Document passage:
# Outrageous



## Chippygeoff (21 Apr 2014)

I was having a chat with Martin about a problem I have with my Hegner. The tension rod at the back has two steel wedges that fit into the arms. The wedges are now showing signs of wear and need to be replaced but I can't buy the wedges on their own, I have to buy the complete tension rod. The reason for this is that the end of the rod is splayed out preventing the bottom wedge being removed. The rod is less than 200mm long and has a plastic star knob on the end. Hegner want almost £42 for a new one, which I find is way over the top and there is no way I will pay that for something so small and simple. I am going to see a local engineering company tomorrow and see if they can come up with something.


----------



## rspsteve (21 Apr 2014)

I would imagine they will charge a couple of hours labour plus a bit for materials which is probably over £42 .

Entries supplied:
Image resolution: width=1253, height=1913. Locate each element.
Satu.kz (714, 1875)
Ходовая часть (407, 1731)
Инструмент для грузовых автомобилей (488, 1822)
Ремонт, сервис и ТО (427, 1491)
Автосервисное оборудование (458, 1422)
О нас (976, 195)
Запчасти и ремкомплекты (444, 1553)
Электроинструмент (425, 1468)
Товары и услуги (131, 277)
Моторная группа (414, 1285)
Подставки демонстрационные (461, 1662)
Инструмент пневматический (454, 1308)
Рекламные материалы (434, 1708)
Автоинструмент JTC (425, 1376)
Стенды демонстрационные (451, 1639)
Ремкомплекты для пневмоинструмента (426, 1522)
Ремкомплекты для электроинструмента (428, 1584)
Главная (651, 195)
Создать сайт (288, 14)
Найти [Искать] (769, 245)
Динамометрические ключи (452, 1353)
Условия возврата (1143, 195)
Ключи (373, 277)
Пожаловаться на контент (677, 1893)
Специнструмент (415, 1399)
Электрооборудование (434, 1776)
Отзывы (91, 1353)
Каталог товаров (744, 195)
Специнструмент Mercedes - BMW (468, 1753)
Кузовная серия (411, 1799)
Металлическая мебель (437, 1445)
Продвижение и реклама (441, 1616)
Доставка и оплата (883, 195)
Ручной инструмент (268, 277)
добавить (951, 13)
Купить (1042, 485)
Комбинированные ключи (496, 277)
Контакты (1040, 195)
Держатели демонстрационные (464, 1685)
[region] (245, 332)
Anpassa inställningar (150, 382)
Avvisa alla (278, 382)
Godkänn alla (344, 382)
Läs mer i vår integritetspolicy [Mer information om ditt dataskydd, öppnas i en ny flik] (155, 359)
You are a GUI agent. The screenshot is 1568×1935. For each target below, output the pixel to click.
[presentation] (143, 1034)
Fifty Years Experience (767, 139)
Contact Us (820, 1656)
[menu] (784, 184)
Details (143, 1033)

Directions for this task:
For each statement, say yes or no depending on whether it agrees with the forum thread about the Hegner tension rod, and quote the words of the thread that decide it. 1. The wedges can be bought separately from the tension rod. 2. The tension rod measures less than 200mm in length. 3. The reply expects a local engineering company to charge less than £42.

Complete answer:
1. No: "I can't buy the wedges on their own, I have to buy the complete tension rod."
2. Yes: "The rod is less than 200mm long"
3. No: "I would imagine they will charge a couple of hours labour plus a bit for materials which is probably over £42"